- **TRY IT**: Transcribe all the entries word for word, but omit the images.
--- INPUT DATA Enclosed Below ---
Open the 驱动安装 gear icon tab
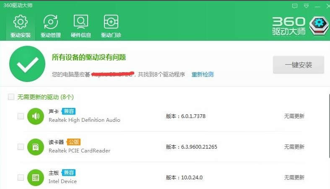tap(21, 26)
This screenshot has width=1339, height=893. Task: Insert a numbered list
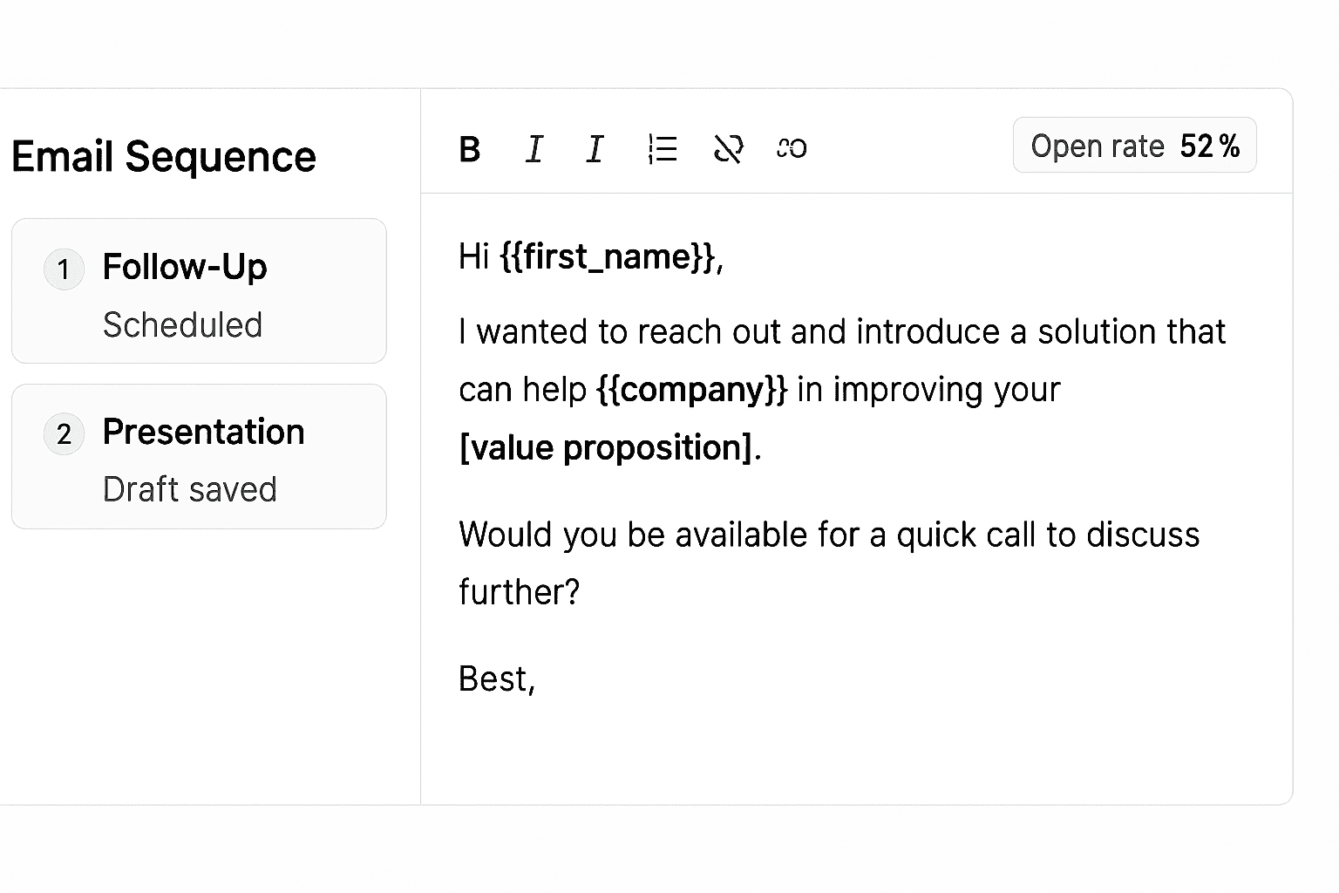tap(663, 149)
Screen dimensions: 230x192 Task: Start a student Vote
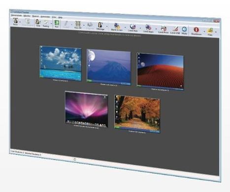(38, 23)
--- End of Enclosed INPUT DATA ---
- **EXERCISE SOLUTION**:
Open the 驱动安装 gear icon tab
tap(21, 26)
This screenshot has width=1339, height=893. Task: Insert a numbered list
tap(663, 149)
Screen dimensions: 230x192 Task: Start a student Vote
(38, 23)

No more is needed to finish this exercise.